- Written problem
Give the number of lines in the records that contain the word "perform", counting only matches in the same case.

- Exercise inputs
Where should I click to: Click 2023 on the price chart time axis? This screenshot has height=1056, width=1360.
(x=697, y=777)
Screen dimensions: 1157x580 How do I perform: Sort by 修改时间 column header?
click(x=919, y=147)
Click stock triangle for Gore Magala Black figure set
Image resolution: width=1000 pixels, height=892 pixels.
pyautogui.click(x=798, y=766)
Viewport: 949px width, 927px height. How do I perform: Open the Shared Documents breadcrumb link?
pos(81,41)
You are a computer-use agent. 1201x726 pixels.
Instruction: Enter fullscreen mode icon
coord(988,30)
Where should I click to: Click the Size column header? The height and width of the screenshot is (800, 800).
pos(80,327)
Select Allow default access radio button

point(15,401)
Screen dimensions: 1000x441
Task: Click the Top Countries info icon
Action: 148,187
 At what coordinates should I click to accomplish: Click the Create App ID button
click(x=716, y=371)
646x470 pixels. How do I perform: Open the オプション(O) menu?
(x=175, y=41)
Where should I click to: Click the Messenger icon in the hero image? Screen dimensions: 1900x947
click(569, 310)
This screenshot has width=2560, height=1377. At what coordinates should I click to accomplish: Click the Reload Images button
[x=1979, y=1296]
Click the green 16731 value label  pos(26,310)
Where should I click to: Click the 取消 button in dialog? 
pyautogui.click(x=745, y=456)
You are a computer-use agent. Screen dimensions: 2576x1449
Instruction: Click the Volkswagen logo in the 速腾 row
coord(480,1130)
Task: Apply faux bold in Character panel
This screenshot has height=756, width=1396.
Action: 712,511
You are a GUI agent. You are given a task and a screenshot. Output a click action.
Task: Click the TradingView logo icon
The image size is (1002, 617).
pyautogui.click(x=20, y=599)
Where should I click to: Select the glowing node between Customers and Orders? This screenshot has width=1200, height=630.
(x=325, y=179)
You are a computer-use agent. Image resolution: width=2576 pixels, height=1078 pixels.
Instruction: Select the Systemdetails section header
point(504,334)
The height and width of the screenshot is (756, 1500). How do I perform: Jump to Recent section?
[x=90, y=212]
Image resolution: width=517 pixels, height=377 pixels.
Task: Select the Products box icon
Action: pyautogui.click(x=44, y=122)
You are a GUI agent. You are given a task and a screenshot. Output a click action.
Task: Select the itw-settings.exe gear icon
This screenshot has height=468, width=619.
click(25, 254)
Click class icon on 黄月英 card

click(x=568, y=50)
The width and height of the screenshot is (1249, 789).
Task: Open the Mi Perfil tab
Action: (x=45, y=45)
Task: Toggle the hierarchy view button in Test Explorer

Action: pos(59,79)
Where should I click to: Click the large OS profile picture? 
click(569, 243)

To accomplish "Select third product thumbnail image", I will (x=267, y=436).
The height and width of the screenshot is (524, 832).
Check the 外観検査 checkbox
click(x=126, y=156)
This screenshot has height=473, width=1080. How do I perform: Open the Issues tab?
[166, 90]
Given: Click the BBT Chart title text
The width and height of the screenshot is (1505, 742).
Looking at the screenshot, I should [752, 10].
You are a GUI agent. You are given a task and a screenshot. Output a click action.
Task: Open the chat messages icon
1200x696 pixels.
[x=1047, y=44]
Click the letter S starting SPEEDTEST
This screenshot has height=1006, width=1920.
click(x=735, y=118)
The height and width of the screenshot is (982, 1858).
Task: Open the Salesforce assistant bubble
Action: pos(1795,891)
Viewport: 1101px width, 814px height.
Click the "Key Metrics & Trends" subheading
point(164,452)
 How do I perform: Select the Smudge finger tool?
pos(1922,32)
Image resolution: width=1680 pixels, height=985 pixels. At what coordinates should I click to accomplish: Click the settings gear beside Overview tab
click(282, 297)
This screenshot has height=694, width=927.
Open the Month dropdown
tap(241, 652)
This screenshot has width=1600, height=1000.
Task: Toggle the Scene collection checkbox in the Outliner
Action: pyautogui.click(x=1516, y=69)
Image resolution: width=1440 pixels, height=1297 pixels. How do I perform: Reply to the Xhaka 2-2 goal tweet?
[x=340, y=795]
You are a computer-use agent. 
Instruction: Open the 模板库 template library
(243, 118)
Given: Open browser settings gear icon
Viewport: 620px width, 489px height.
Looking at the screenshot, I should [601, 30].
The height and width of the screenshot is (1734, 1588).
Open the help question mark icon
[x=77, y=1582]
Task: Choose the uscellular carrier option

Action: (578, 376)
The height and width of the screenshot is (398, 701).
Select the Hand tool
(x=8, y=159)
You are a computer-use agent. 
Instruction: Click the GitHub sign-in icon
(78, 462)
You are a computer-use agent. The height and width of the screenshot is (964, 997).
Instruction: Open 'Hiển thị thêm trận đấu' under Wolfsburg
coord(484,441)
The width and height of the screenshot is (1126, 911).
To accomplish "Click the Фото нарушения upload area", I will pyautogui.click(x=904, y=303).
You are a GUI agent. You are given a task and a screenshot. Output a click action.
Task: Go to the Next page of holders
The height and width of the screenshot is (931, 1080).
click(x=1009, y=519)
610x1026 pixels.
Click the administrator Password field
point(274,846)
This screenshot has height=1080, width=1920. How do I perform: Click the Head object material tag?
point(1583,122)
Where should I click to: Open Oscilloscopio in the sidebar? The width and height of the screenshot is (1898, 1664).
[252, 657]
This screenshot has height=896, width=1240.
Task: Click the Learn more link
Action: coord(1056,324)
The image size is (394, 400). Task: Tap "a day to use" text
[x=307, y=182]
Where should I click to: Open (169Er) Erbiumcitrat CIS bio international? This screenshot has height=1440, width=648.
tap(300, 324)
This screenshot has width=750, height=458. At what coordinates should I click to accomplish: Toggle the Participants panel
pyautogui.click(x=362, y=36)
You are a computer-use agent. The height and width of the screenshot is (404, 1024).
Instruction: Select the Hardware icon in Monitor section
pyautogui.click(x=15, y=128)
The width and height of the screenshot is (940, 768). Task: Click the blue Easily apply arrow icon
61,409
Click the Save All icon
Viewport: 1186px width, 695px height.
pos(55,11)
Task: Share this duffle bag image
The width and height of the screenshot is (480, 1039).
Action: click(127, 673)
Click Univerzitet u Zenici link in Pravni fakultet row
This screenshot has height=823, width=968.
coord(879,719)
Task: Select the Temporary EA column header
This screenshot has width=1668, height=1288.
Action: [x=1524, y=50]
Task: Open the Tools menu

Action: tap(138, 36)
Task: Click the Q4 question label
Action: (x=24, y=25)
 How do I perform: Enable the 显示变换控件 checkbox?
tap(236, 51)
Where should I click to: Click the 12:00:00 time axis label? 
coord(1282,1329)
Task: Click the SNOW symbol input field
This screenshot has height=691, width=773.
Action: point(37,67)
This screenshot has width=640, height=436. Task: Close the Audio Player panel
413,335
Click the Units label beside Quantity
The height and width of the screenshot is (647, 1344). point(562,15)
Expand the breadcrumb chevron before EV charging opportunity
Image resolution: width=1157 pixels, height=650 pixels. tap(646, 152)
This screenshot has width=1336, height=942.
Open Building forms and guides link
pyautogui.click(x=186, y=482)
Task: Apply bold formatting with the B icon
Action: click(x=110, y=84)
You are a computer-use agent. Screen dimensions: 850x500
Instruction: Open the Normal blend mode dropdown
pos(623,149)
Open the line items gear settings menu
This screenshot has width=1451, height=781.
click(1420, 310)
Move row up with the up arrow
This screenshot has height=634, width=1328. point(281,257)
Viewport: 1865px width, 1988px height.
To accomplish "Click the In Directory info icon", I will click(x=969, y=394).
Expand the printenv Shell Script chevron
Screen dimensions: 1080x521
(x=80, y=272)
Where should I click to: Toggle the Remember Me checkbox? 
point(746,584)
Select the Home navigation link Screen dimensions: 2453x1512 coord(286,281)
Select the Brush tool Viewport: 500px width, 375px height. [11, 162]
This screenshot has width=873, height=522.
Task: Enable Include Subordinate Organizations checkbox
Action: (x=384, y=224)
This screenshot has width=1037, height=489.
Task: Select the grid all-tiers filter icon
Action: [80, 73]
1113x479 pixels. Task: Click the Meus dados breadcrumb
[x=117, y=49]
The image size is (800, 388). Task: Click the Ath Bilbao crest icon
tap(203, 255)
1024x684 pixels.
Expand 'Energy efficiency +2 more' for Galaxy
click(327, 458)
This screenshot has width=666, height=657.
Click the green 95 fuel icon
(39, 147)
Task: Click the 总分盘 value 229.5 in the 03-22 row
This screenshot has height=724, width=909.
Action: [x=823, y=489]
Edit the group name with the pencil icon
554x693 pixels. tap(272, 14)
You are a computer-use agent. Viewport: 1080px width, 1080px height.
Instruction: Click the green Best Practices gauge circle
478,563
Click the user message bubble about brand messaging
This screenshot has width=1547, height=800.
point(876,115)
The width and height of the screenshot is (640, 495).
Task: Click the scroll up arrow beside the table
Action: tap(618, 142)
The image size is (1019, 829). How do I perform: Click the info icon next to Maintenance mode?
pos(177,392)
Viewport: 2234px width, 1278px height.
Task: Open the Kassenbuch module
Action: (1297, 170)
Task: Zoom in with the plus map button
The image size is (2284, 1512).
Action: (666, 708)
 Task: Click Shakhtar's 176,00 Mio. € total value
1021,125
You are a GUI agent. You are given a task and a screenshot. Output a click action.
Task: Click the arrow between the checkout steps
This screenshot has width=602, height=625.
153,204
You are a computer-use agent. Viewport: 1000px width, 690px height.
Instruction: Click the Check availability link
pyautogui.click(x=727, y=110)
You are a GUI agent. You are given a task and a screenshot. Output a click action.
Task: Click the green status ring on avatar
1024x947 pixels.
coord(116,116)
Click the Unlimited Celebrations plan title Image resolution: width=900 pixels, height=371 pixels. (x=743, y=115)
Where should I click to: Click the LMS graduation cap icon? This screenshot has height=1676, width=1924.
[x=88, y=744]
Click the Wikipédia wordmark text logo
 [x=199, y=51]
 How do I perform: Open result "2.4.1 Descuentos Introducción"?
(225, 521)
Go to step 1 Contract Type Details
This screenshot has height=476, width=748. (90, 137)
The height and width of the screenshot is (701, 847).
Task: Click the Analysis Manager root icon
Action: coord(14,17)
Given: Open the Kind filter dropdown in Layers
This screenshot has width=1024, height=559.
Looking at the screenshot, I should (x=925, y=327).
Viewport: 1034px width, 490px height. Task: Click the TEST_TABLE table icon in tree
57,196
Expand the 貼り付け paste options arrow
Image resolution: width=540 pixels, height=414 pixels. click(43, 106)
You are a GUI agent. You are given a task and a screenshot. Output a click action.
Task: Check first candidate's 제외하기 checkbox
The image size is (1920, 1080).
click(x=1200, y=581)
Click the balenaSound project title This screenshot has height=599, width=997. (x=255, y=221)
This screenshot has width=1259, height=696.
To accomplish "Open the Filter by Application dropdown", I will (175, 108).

- Written reply
11